Using Diet to Cut Risk of Alzheimer’s

Most everyone either knew or knows of someone dealing with the horrors of Alzheimer’s. New research published online in March in Alzheimer’s & Dementia statedthat a moderate adherence to a new diet, going by the acronym MIND, could significantly lower a person’s risk of developing Alzheimer’s Disease.

Nutritional epidemiologist Martha Clare Morris, ScD, and colleagues at Rush University in Chicago, developed the Mediterranean-DASH Intervention for Neurodegenerative Delay (MIND) diet. Their study of 923 participants, aged 58-98, found that the MIND diet lowered AD risk by as much as 53% in those who rigorously adhered to the plan, and by about 35% in those who followed it moderately well. Why this is so significant is the fact that people who adhered even moderately to the MIND diet had a reduction in their risk for AD!

Morris and her colleagues developed the MIND diet based on information that has accrued from years’ worth of past research about what foods and nutrients have good, and bad, effects on brain functioning over time. This is the first study to relate this diet to Alzheimer’s disease.

The MIND diet is a hybrid  of the Mediterranean and DASH (Dietary Approaches to Stop Hypertension) diets, both of which have been found to reduce the risk of cardiovascular conditions like hypertension, heart attack, and stroke. Some researchers have found that the two older diets protect against dementia as well.

In the latest study, the MIND diet was compared with the two other diets.

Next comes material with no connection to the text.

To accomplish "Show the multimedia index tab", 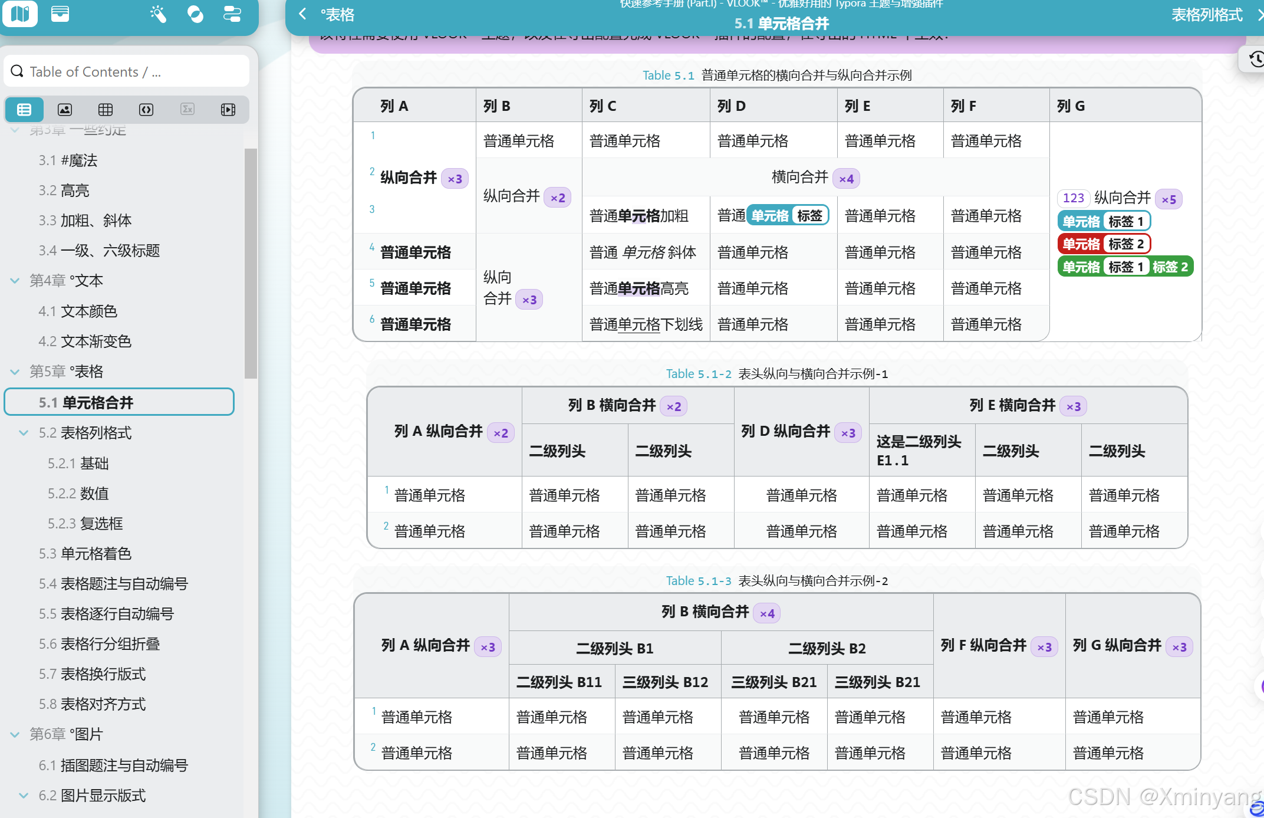I will click(x=228, y=110).
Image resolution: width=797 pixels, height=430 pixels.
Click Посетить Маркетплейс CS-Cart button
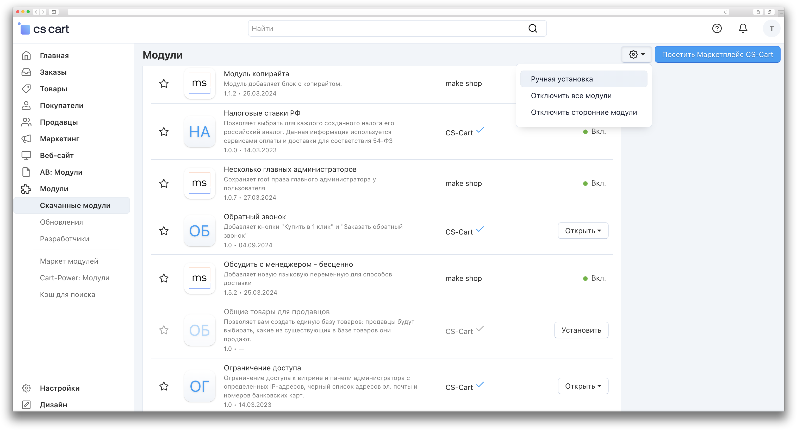(717, 55)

People with high adherence to the DASH and Mediterranean diets also had reductions in AD—39% with the DASH diet and 54% with the Mediterranean diets— but got negligible benefits from moderate adherence to either of these diets.

Morris points out that the MIND diet is easier to follow than the Mediterranean diet, which calls for daily consumption of fish and three to four daily servings of fruits and vegetables.

The MIND diet has 15 dietary components, including 10 “brain-healthy food groups”—green leafy vegetables, other vegetables, nuts, berries, beans, whole grains, fish, poultry, olive oil, and wine.  The five “unhealthy” groups identified in the diet are red meats, butter and stick margarine, cheese, pastries, and sweets, and fried or fast food. The regime includes at least three daily servings of whole grains, leafy greens six or more days a week and at least one other vegetable per day—along with a glass of wine. It also involves snacking most days on nuts and eating beans every other day or so, poultry and berries at least twice a week, and fish once a week or more. Dieters must limit eating the designated unhealthy foods, especially butter (less than a tablespoon a day),  cheese, and fried or fast food (less than a serving a week for any of the three), to have a real shot at avoiding the devastating effects of Alzheimer’s.

Berries are the only fruit specifically included in the MIND diet. Blueberries are one of the more potent foods in terms of protecting the brain. Strawberries have also performed well in past studies of food’s effect on cognitive function.